Di pasar internasional, Indonesia berada di antara para kontributor utama penerbitan sukuk global. Sebagai tambahan, sukuk (negara) terbukti sebagai salah satu sumber pembiayaan yang dapat diandalkan di mana dalam periode 2013-2021, terdapat 3.447 proyek yang dibiayai melalui sukuk. Indonesia memiliki peluang yang sangat besar untuk mengoptimalkan pasar keuangan syariah dengan mengembangkan lebih banyak varian pembiayaan melalui sukuk atau blended finance, seperti Cash Waqf Linked Sukuk (CWLS) dan Green Sukuk.

Di sektor keuangan syariah lainnya, seiring dengan berkembangnya ekosistem financial technology (fintech), aset fintech syariah di Indonesia tumbuh mencapai 134 miliar rupiah pada Juni 2021 yang mewakili 3 persen dari total aset fintech di Indonesia. Meski kontribusi terhadap keseluruhan aset fintech relatif kecil, aset fintech syariah telah meningkat lebih dari 50 kali lipat dalam 2,5 tahun terakhir.

Global Islamic Fintech Report (2021) menyebutkan bahwa Indonesia merupakan salah satu negara terbesar dalam hal market size transaksi fintech syariah yang mencapai USD2,9 miliar selama 2020. Indonesia berada di posisi 5 besar, di belakang Arab Saudi (USD17,9 miliar), Iran (USD9,2 miliar), Uni Emirat Arab (USD3,7 miliar), dan Malaysia (USD3 miliar).

Arah strategis pengembangan keuangan syariah di Indonesia mengacu pada Rencana Induk Ekonomi Syariah Indonesia (MEKSI).

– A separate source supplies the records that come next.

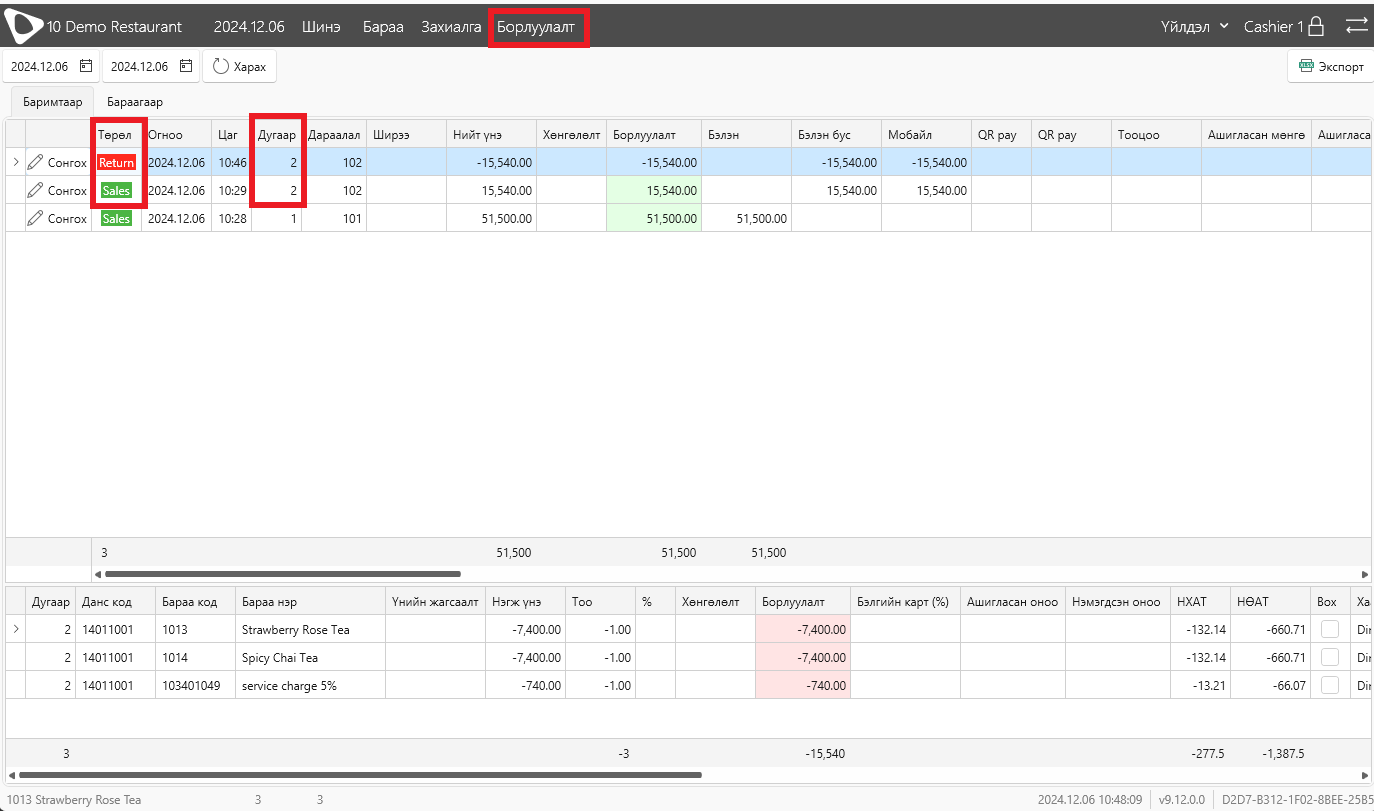Open the Үйлдэл dropdown menu

click(x=1195, y=26)
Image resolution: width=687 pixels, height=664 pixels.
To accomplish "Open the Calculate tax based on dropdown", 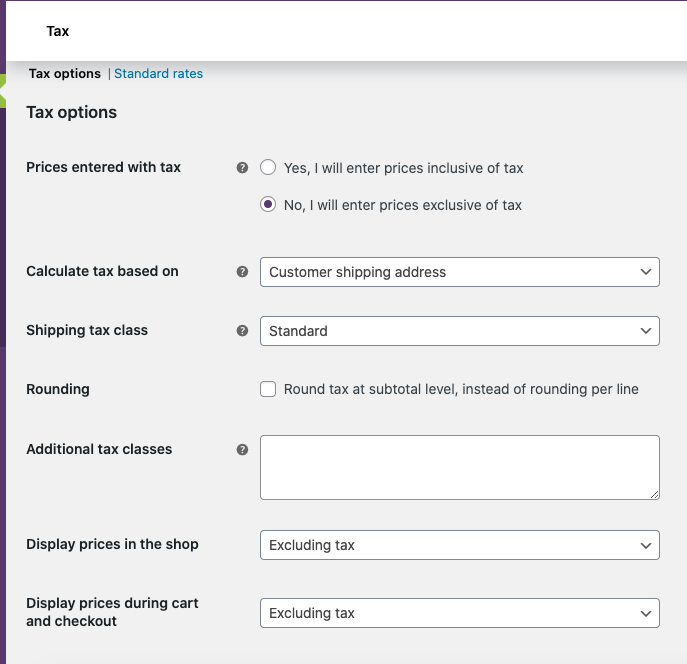I will (459, 272).
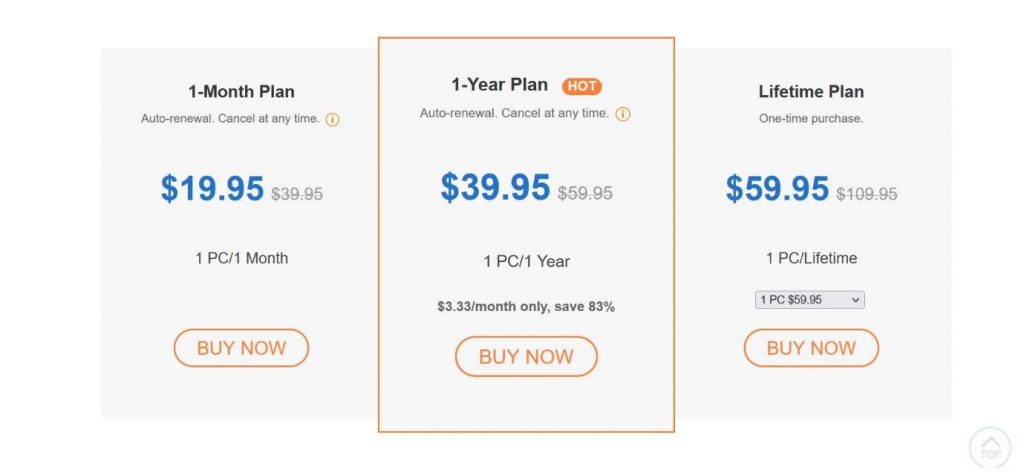Click the "$3.33/month only, save 83%" text

point(526,306)
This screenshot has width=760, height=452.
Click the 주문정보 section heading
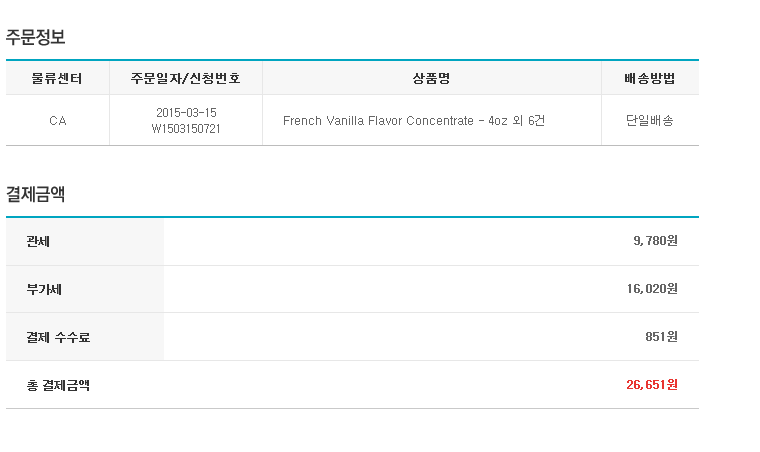(35, 37)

Presiden Republik Indonesia Joko Widodo, selaku Ketua Komite Nasional Keuangan Syariah (KNKS), meluncurkan Rencana Induk (MEKSI) pada 2019, sebagai peta jalan pertama negara untuk mengembangkan ekonomi syariah, yang bertujuan untuk memperkuat ekonomi nasional. Visi dari masterplan ini adalah untuk mewujudkan “Indonesia yang mandiri, sejahtera, dan beradab dengan menjadi pusat ekonomi syariah terkemuka dunia”.

Pada 2020, masterplan tersebut diturunkan menjadi Rencana Pelaksanaan dan Rencana Kerja 2020-2024 berdasarkan koordinasi yang kuat antara pemangku kepentingan Komite Nasional Ekonomi dan Keuangan Syariah (KNEKS) dari pemerintah, akademisi, pelaku industri, LSM, dan masyarakat. Rencana tersebut terdiri dari 30 program strategis dengan fokus pada pengembangan dan penguatan: (i) industri halal, (ii) keuangan syariah, (iii) keuangan sosial syariah, dan (iv) bisnis dan kewirausahaan syariah.